Recorded data
# # #

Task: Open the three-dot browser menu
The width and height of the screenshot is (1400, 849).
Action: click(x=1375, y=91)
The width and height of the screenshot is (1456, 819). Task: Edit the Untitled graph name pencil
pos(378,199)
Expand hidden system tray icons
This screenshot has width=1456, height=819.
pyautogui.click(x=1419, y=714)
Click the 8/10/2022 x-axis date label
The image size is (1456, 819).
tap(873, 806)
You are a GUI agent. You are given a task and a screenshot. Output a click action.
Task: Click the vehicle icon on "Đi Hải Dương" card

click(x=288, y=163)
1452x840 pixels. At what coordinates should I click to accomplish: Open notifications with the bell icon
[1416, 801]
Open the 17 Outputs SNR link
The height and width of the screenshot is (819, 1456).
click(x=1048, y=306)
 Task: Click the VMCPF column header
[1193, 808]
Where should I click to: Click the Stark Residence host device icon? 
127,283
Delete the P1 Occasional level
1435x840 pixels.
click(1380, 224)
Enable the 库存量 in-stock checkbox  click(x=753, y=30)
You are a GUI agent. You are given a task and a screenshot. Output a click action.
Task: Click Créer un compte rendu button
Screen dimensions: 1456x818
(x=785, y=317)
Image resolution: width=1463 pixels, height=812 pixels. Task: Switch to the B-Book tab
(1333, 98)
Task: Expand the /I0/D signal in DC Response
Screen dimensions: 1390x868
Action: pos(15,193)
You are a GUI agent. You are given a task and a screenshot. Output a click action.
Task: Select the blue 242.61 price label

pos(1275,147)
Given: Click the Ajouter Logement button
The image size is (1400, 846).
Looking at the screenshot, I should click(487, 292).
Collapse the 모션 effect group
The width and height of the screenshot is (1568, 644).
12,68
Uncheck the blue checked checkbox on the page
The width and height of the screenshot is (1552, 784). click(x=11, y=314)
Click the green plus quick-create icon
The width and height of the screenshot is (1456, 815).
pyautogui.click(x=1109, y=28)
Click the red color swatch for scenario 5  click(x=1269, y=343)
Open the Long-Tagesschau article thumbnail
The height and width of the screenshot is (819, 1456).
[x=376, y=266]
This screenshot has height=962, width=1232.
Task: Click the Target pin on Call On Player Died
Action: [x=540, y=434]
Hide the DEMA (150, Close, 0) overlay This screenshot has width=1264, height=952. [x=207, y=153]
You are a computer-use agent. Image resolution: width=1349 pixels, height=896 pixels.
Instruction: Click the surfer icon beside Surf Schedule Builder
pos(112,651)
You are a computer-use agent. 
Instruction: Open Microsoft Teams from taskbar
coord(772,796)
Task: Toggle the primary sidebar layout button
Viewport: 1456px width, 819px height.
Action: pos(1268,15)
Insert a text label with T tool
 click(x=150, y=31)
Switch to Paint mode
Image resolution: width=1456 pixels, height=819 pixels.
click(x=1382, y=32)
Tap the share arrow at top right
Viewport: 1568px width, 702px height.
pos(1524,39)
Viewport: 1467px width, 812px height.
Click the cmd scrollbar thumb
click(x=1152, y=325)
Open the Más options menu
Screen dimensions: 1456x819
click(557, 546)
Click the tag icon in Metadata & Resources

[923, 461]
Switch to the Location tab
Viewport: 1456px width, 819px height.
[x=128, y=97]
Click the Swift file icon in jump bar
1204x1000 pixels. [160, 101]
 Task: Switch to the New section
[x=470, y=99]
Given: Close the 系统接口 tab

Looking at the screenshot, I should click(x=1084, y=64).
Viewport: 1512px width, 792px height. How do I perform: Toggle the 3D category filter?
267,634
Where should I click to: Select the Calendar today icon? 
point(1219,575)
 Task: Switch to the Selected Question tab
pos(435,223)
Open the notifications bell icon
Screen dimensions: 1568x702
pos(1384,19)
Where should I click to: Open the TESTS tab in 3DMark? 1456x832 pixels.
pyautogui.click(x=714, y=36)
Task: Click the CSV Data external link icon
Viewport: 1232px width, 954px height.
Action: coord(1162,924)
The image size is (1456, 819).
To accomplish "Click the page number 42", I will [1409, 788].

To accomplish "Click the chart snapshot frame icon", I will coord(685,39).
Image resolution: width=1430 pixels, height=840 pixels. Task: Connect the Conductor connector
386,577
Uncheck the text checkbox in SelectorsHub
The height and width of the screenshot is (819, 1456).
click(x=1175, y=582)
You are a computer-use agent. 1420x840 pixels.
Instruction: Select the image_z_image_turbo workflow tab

# # #

Work task -
Please filter the entries for the word "link" and copy the lines that have it.

Answer for this exercise -
Open the 17 Outputs SNR link
Task: Click the CSV Data external link icon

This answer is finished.